##### Dataset entries

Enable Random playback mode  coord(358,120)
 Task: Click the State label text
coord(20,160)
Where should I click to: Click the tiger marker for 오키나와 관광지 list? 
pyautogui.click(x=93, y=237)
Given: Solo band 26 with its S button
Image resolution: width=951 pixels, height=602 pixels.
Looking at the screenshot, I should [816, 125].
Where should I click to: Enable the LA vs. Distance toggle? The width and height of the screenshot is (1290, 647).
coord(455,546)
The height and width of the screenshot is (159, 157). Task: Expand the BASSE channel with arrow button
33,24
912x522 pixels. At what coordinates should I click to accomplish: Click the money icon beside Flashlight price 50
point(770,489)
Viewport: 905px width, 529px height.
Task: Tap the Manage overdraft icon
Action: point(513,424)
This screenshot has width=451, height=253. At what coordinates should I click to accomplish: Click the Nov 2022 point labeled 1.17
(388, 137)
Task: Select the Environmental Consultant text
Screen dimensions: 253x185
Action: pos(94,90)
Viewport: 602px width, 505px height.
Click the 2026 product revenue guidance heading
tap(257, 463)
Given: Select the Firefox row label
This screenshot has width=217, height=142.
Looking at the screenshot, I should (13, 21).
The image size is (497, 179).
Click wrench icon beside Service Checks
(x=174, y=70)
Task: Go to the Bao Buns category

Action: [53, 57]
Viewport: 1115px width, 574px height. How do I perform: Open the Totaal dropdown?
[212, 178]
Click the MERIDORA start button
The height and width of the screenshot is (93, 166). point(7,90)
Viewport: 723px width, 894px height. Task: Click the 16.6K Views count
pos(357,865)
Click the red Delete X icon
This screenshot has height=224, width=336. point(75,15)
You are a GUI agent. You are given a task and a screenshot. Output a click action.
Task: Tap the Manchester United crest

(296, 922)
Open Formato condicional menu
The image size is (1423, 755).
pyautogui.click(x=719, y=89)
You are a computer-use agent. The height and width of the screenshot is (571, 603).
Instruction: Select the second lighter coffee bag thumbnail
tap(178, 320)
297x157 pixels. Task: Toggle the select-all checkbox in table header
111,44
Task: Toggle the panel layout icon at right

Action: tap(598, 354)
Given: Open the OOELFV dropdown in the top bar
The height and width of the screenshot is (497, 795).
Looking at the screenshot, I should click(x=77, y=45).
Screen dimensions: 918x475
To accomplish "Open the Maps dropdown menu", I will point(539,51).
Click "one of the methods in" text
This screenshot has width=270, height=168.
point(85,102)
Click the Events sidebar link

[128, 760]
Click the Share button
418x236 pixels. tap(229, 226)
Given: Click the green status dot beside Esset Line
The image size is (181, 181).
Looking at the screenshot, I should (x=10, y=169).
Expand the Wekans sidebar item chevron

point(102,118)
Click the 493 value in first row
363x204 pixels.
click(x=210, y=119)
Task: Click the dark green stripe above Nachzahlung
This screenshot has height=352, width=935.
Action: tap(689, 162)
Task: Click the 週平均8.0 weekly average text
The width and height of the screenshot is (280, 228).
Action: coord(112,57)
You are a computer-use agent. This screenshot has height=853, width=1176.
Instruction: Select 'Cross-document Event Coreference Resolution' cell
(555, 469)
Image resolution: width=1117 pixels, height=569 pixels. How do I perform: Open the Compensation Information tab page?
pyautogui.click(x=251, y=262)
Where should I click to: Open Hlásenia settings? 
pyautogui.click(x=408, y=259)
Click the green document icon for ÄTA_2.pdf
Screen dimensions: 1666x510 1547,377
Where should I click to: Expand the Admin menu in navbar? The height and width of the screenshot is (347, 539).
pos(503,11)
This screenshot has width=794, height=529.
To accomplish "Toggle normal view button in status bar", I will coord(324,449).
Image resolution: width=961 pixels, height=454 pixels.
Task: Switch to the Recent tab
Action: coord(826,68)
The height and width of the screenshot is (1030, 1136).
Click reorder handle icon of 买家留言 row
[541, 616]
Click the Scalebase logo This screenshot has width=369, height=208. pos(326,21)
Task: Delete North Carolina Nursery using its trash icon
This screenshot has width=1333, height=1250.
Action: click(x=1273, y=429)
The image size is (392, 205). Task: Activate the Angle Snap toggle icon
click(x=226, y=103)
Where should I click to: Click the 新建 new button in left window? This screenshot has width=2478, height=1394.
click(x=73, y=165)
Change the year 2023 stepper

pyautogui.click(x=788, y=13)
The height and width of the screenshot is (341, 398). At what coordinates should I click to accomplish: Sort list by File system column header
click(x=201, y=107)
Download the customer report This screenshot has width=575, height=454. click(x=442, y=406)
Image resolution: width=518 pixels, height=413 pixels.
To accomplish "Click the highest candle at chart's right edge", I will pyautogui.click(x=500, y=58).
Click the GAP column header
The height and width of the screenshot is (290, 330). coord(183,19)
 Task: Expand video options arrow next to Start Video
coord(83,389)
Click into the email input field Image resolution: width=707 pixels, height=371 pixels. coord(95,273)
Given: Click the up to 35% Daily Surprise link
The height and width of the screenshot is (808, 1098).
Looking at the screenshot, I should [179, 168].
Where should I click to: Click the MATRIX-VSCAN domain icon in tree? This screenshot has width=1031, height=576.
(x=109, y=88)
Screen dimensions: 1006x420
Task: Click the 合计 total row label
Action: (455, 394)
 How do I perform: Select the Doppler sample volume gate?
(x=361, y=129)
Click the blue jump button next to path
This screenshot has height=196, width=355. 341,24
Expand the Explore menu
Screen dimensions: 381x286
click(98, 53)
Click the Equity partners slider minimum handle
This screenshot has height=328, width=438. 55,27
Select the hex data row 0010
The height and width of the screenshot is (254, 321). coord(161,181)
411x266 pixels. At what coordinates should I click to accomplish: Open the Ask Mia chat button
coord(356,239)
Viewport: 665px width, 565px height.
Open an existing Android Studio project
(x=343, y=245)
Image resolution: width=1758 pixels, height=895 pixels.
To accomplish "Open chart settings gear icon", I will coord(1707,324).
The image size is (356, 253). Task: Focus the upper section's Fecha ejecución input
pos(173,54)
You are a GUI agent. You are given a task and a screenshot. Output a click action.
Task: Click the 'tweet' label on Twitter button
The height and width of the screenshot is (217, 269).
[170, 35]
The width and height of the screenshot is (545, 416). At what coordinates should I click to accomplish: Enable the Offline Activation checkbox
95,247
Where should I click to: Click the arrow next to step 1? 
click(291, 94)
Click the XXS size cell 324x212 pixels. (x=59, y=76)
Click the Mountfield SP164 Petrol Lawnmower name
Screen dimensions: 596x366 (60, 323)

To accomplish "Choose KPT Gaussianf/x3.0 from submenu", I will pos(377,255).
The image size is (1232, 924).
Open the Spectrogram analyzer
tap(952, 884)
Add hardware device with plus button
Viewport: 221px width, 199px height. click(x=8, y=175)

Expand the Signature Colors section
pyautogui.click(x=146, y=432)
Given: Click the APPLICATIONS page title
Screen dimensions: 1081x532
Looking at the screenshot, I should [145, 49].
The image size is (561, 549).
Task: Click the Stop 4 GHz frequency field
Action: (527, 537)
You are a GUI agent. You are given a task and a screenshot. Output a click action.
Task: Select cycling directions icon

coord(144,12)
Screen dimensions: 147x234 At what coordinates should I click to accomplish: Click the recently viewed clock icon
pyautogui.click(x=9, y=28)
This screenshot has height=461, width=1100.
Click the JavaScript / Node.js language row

##########

> [Exercise instructions]: Take the records above and return them exactly as written.

> [Solution for this problem]:
Enable Random playback mode  coord(358,120)
 Task: Click the State label text
coord(20,160)
Where should I click to: Click the tiger marker for 오키나와 관광지 list? 
pyautogui.click(x=93, y=237)
Given: Solo band 26 with its S button
Image resolution: width=951 pixels, height=602 pixels.
Looking at the screenshot, I should [816, 125].
Where should I click to: Enable the LA vs. Distance toggle? The width and height of the screenshot is (1290, 647).
coord(455,546)
The height and width of the screenshot is (159, 157). Task: Expand the BASSE channel with arrow button
33,24
912x522 pixels. At what coordinates should I click to accomplish: Click the money icon beside Flashlight price 50
point(770,489)
Viewport: 905px width, 529px height.
Task: Tap the Manage overdraft icon
Action: point(513,424)
This screenshot has width=451, height=253. At what coordinates should I click to accomplish: Click the Nov 2022 point labeled 1.17
(388, 137)
Task: Select the Environmental Consultant text
Screen dimensions: 253x185
Action: pos(94,90)
Viewport: 602px width, 505px height.
Click the 2026 product revenue guidance heading
tap(257, 463)
Given: Select the Firefox row label
This screenshot has width=217, height=142.
Looking at the screenshot, I should (13, 21).
The image size is (497, 179).
Click wrench icon beside Service Checks
(x=174, y=70)
Task: Go to the Bao Buns category

Action: [53, 57]
Viewport: 1115px width, 574px height. How do I perform: Open the Totaal dropdown?
[212, 178]
Click the MERIDORA start button
The height and width of the screenshot is (93, 166). point(7,90)
Viewport: 723px width, 894px height. Task: Click the 16.6K Views count
pos(357,865)
Click the red Delete X icon
This screenshot has height=224, width=336. point(75,15)
You are a GUI agent. You are given a task and a screenshot. Output a click action.
Task: Tap the Manchester United crest

(296, 922)
Open Formato condicional menu
The image size is (1423, 755).
pyautogui.click(x=719, y=89)
You are a computer-use agent. The height and width of the screenshot is (571, 603).
Instruction: Select the second lighter coffee bag thumbnail
tap(178, 320)
297x157 pixels. Task: Toggle the select-all checkbox in table header
111,44
Task: Toggle the panel layout icon at right

Action: tap(598, 354)
Given: Open the OOELFV dropdown in the top bar
The height and width of the screenshot is (497, 795).
Looking at the screenshot, I should click(x=77, y=45).
Screen dimensions: 918x475
To accomplish "Open the Maps dropdown menu", I will point(539,51).
Click "one of the methods in" text
This screenshot has width=270, height=168.
point(85,102)
Click the Events sidebar link

[128, 760]
Click the Share button
418x236 pixels. tap(229, 226)
Given: Click the green status dot beside Esset Line
The image size is (181, 181).
Looking at the screenshot, I should (x=10, y=169).
Expand the Wekans sidebar item chevron

point(102,118)
Click the 493 value in first row
363x204 pixels.
click(x=210, y=119)
Task: Click the dark green stripe above Nachzahlung
This screenshot has height=352, width=935.
Action: tap(689, 162)
Task: Click the 週平均8.0 weekly average text
The width and height of the screenshot is (280, 228).
Action: coord(112,57)
You are a computer-use agent. This screenshot has height=853, width=1176.
Instruction: Select 'Cross-document Event Coreference Resolution' cell
(555, 469)
Image resolution: width=1117 pixels, height=569 pixels. How do I perform: Open the Compensation Information tab page?
pyautogui.click(x=251, y=262)
Where should I click to: Open Hlásenia settings? 
pyautogui.click(x=408, y=259)
Click the green document icon for ÄTA_2.pdf
Screen dimensions: 1666x510 1547,377
Where should I click to: Expand the Admin menu in navbar? The height and width of the screenshot is (347, 539).
pos(503,11)
This screenshot has width=794, height=529.
To accomplish "Toggle normal view button in status bar", I will coord(324,449).
Image resolution: width=961 pixels, height=454 pixels.
Task: Switch to the Recent tab
Action: coord(826,68)
The height and width of the screenshot is (1030, 1136).
Click reorder handle icon of 买家留言 row
[541, 616]
Click the Scalebase logo This screenshot has width=369, height=208. pos(326,21)
Task: Delete North Carolina Nursery using its trash icon
This screenshot has width=1333, height=1250.
Action: click(x=1273, y=429)
The image size is (392, 205). Task: Activate the Angle Snap toggle icon
click(x=226, y=103)
Where should I click to: Click the 新建 new button in left window? This screenshot has width=2478, height=1394.
click(x=73, y=165)
Change the year 2023 stepper

pyautogui.click(x=788, y=13)
The height and width of the screenshot is (341, 398). At what coordinates should I click to accomplish: Sort list by File system column header
click(x=201, y=107)
Download the customer report This screenshot has width=575, height=454. click(x=442, y=406)
Image resolution: width=518 pixels, height=413 pixels.
To accomplish "Click the highest candle at chart's right edge", I will pyautogui.click(x=500, y=58).
Click the GAP column header
The height and width of the screenshot is (290, 330). coord(183,19)
 Task: Expand video options arrow next to Start Video
coord(83,389)
Click into the email input field Image resolution: width=707 pixels, height=371 pixels. coord(95,273)
Given: Click the up to 35% Daily Surprise link
The height and width of the screenshot is (808, 1098).
Looking at the screenshot, I should [179, 168].
Where should I click to: Click the MATRIX-VSCAN domain icon in tree? This screenshot has width=1031, height=576.
(x=109, y=88)
Screen dimensions: 1006x420
Task: Click the 合计 total row label
Action: (455, 394)
 How do I perform: Select the Doppler sample volume gate?
(x=361, y=129)
Click the blue jump button next to path
This screenshot has height=196, width=355. 341,24
Expand the Explore menu
Screen dimensions: 381x286
click(98, 53)
Click the Equity partners slider minimum handle
This screenshot has height=328, width=438. 55,27
Select the hex data row 0010
The height and width of the screenshot is (254, 321). coord(161,181)
411x266 pixels. At what coordinates should I click to accomplish: Open the Ask Mia chat button
coord(356,239)
Viewport: 665px width, 565px height.
Open an existing Android Studio project
(x=343, y=245)
Image resolution: width=1758 pixels, height=895 pixels.
To accomplish "Open chart settings gear icon", I will coord(1707,324).
The image size is (356, 253). Task: Focus the upper section's Fecha ejecución input
pos(173,54)
You are a GUI agent. You are given a task and a screenshot. Output a click action.
Task: Click the 'tweet' label on Twitter button
The height and width of the screenshot is (217, 269).
[170, 35]
The width and height of the screenshot is (545, 416). At what coordinates should I click to accomplish: Enable the Offline Activation checkbox
95,247
Where should I click to: Click the arrow next to step 1? 
click(291, 94)
Click the XXS size cell 324x212 pixels. (x=59, y=76)
Click the Mountfield SP164 Petrol Lawnmower name
Screen dimensions: 596x366 (60, 323)

To accomplish "Choose KPT Gaussianf/x3.0 from submenu", I will pos(377,255).
The image size is (1232, 924).
Open the Spectrogram analyzer
tap(952, 884)
Add hardware device with plus button
Viewport: 221px width, 199px height. click(x=8, y=175)

Expand the Signature Colors section
pyautogui.click(x=146, y=432)
Given: Click the APPLICATIONS page title
Screen dimensions: 1081x532
Looking at the screenshot, I should [145, 49].
The image size is (561, 549).
Task: Click the Stop 4 GHz frequency field
Action: (527, 537)
You are a GUI agent. You are given a task and a screenshot. Output a click action.
Task: Select cycling directions icon

coord(144,12)
Screen dimensions: 147x234 At what coordinates should I click to accomplish: Click the recently viewed clock icon
pyautogui.click(x=9, y=28)
This screenshot has height=461, width=1100.
Click the JavaScript / Node.js language row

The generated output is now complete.